Secondo McGonigal sono cavolate, e sono d’accordo. Quando inizia il tuo futuro dipende da chi sei e quali sono le tue condizioni e possibilità di vita. Ma al netto di ciò, la domanda andrebbe letta così: “Se definiamo il tuo futuro come un momento in cui molte cose della tua vita saranno diverse da oggi… tra quanto inizia quel futuro?”

Quando si avvicina Capodanno o il nuovo anno è passato da poco, si diverte anche a declinare la domanda nei propositi del nuovo… futuro e consiglia di lanciare dei buoni propositi da qui a dieci anni. Solitamente i suoi studenti ribattono:

• “Dieci anni? Troppo in là! Devo occuparmi di cose più urgenti!”

• “E poi, come faccio a pianificare qualcosa a dieci anni?”

È vero, propositi nel breve e medio termine sono necessari per la nostra quotidianità. Ma è altrettanto vero che se riusciamo ad allargare la nostra “spaziosità temporale” possiamo amplificare sogni e ambizioni, e fuor di retorica.

“Perché alla fine dell’anno o quando compiamo gli anni non provare una nuova tradizione?” Incalza lei: “Un programma decennale. Cosa potreste ottenere voi, o la vostra famiglia, o la vostra comunità, o la vostra azienda, avendo dieci anni per farlo? Quale sarebbe l’impatto di una nuova abitudine se la praticaste per dieci anni? Lasciate che la vostra mente giochi con possibilità più grandi.”
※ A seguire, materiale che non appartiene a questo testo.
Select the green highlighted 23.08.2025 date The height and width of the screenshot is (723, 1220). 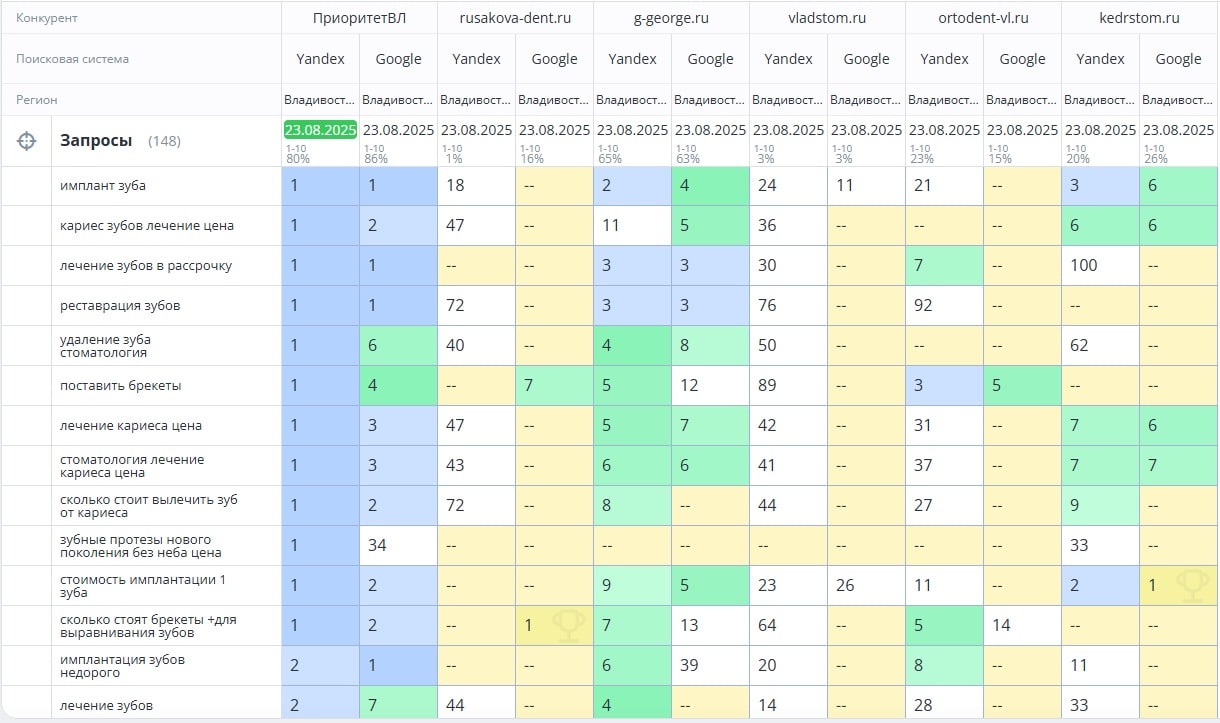(320, 130)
Diverse ricerche mostrano come immaginarci da qui a dieci anni ci offre capacità inaspettate: ci rende più aperti alle possibilità, più empatici, meno egoriferiti, più curiosi, ci sblocca dalla routine e placa le menti frenetiche.

Com’è possibile? Il punto è che quando facciamo viaggi mentali di dieci anni, il cervello tende a mutare prospettiva. Quando ci immaginiamo a fare qualcosa oggi, o domani, o tra qualche settimana, mese o anno tendiamo a immaginarci in prima persona, cioè dentro al nostro corpo.
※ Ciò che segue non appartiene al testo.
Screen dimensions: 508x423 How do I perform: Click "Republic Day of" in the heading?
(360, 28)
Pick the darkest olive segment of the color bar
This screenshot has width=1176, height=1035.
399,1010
Ma più proviamo a immaginarci in là nel tempo, ecco che tendiamo a uscire da noi stessi, osservandoci “da fuori”. Non siamo più il centro della realtà, con i limiti delle nostre convinzioni, non siamo più bloccati al nostro interno.

Ancora McGonigal: “Quando si pensa in terza persona, si sfugge al proprio ego e si ottiene una prospettiva più allargata”. Ed è vero, sia nel futuro che nel passato: provate a tornare indietro e immaginarvi più giovani, a dieci anni o più da oggi. Ecco perché dopo tanto tempo possiamo pensare a momenti emotivamente fortissimi e osservarli con più distacco, ma anche chiarezza.
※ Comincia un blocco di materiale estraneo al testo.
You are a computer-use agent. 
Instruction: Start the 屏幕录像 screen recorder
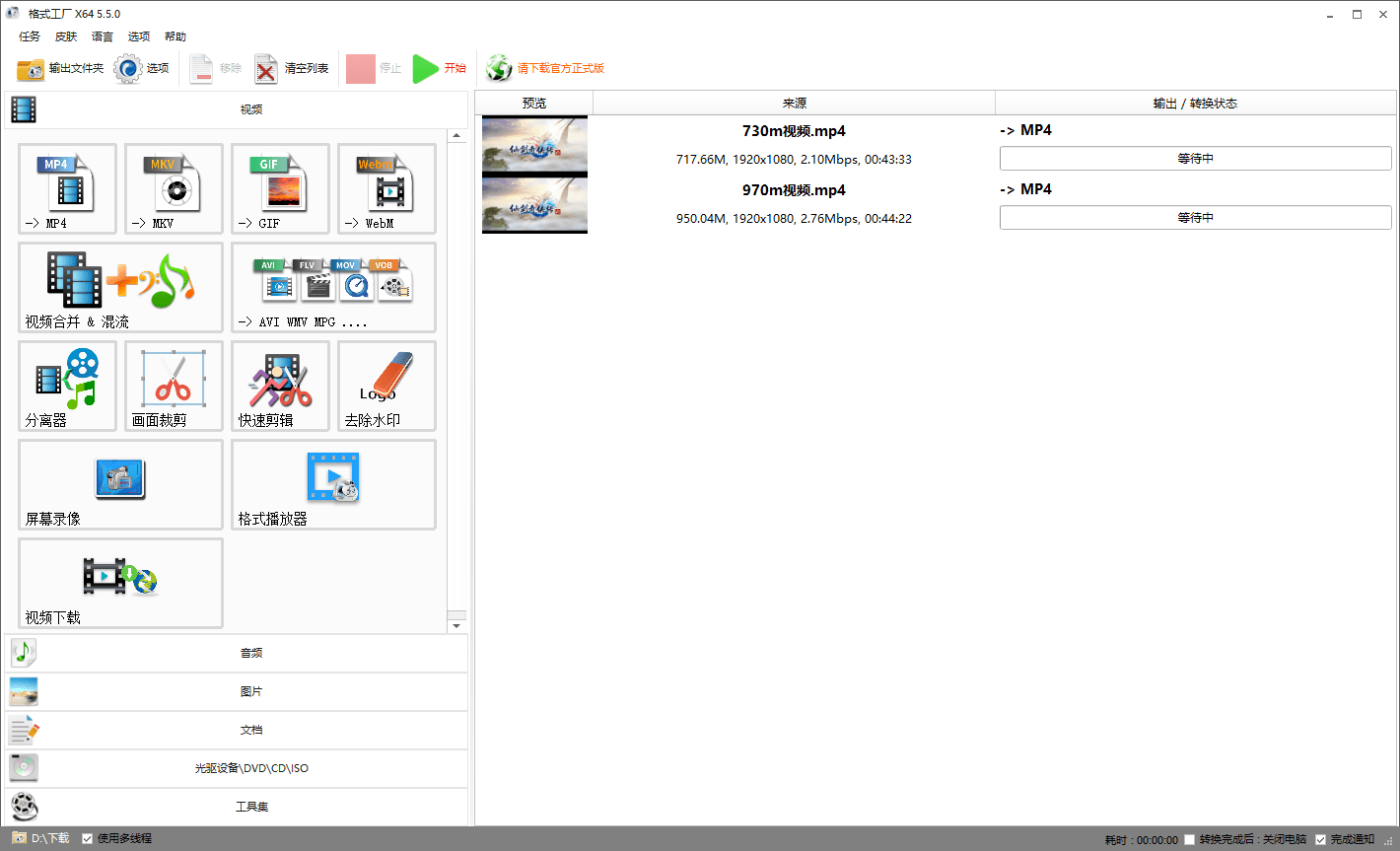[x=120, y=484]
Ma perché diventiamo più aperti? Perché creando distanza è più facile accettare convinzioni diverse: il cervello è meno preoccupato a filtrare le dissonanze cognitive.

E perché diventiamo più empatici? Perché riduciamo i nostri pregiudizi egocentrici: vediamo gli altri come vediamo noi. Vedendoci tra dieci anni, è meno probabile rimanere bloccati in vecchi modi pensare che non ci servono più: “È come aprire una finestra per prendere aria: una visione temporale di dieci anni apre la nostra mente alle idee fresche”.

E quindi, da dove iniziare? Prendete un calendario a lungo termine: magari un calendar digitale. Andate avanti da oggi a dieci anni. Inserite un evento speciale in calendario. Il vostro buon proposito decennale.

Immaginate. Di cosa si tratta? Cosa accadrà, e come accadrà? Dove vi sveglierete? Con chi sarete? Come sarete voi?

Buoni propositi nel cassetto a lungo termine a tutti voi. Mi sono appuntato il mio poco tempo fa. E devo dire che immaginata da qui a dieci anni la libertà di sognare, effettivamente, diventa molto più forte.